The worst thing I ever did to hardware without destroying it
I would say I have three winners in this category
#1: This happened to my own machine. I am usually not this willing to try "risky" stuff with other peoples hardware. I was trying a 300A celeron at 450, and running some benchmarks on it. I wanted to get a really accurate CPU temperature reading, so I had taped my thermal probe to the back of the Celeron retaining clip. This was pretty good, but not good enough for me https://forums.windrivers.com/images.../2000/09/1.gif. I wanted a reading on the front side of the CPU -- say right at the base of the metal covering on the CPU, in between the heatsink and the pin section of the processor. I slipped the probe into this area, and to my horror, saw some [small] sparks, followed by an immediate system reboot. In my attempt to find the most accurate temperature reading, I had shorted two (or more) of the pins on the face of my CPU. I got lucky. The processor was undamaged, and runs rock solid at 450 Mhz to this day.

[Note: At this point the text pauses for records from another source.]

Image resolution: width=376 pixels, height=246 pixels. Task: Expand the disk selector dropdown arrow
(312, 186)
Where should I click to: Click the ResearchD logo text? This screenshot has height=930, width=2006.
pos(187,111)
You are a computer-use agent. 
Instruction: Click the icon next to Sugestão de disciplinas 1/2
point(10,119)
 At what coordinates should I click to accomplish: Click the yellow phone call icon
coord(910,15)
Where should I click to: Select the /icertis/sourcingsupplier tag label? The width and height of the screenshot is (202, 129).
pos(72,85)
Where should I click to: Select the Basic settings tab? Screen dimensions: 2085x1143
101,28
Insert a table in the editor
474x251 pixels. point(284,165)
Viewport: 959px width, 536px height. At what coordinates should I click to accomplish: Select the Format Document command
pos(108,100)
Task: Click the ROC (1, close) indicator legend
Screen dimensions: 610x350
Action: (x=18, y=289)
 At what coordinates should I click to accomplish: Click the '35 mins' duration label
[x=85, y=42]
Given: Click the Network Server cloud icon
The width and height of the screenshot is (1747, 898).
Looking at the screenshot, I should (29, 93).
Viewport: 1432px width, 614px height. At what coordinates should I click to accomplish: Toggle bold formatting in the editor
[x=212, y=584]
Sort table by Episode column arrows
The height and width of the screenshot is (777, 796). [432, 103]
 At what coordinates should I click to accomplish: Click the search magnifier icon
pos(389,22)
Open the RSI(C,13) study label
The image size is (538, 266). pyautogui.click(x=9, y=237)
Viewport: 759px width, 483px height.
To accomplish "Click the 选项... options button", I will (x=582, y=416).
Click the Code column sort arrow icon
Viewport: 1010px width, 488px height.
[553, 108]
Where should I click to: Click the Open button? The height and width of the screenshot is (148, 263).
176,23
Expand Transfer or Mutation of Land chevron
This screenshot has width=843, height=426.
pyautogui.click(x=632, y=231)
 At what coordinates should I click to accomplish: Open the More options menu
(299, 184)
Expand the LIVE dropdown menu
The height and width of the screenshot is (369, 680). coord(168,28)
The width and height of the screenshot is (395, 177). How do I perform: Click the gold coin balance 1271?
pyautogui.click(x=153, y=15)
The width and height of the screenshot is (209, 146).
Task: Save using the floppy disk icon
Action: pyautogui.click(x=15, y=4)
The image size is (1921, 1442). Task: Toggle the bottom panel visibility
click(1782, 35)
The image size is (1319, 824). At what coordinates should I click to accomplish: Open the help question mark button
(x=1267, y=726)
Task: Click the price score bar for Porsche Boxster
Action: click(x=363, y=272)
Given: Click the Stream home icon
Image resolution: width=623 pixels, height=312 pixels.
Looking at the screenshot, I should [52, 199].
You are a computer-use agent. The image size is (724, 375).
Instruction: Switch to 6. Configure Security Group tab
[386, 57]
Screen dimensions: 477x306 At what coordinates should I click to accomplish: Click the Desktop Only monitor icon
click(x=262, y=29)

#2 Once again, on one of my own machines, I had an intel AL440LX motherboard, but it came from a Micron PC, so it had a Micron bios number. I couldn't use the Intel flashes in it, and Micron wasn't staying current, so My Celeron 433 would only post at 400. (no big deal, it still ran at 433) I decided to try using an intel flash on the board. The flash utility wouldn't do a flash because the header in the flash file was different than the one in my bios. I used a hex editor (i am not much of a programmer, so this was a big thing for me. i can, however, understand hex numbers) and changed all the bios files to match my header. Flashed the bios, and Viola . . . post at 433.
#3:
this has probably happened to many other people while working on a machine. I was trying to get a PCI sound card to work. Had the lid off the machine, the card in, but no screw. When I plugged in the speakers, I wound up unplugging the card so about 1/2 of the pins were disconnected. I shut the power off immediately (windows was shut down improperly . . . hehe) plugged the card back in, and it still worked. Nothing like a hot pluggable sound card https://forums.windrivers.com/images.../2000/09/1.gif
anyone ever try someting bigger? a CPU? My Dad once did a video card without ruining it. How about RAM?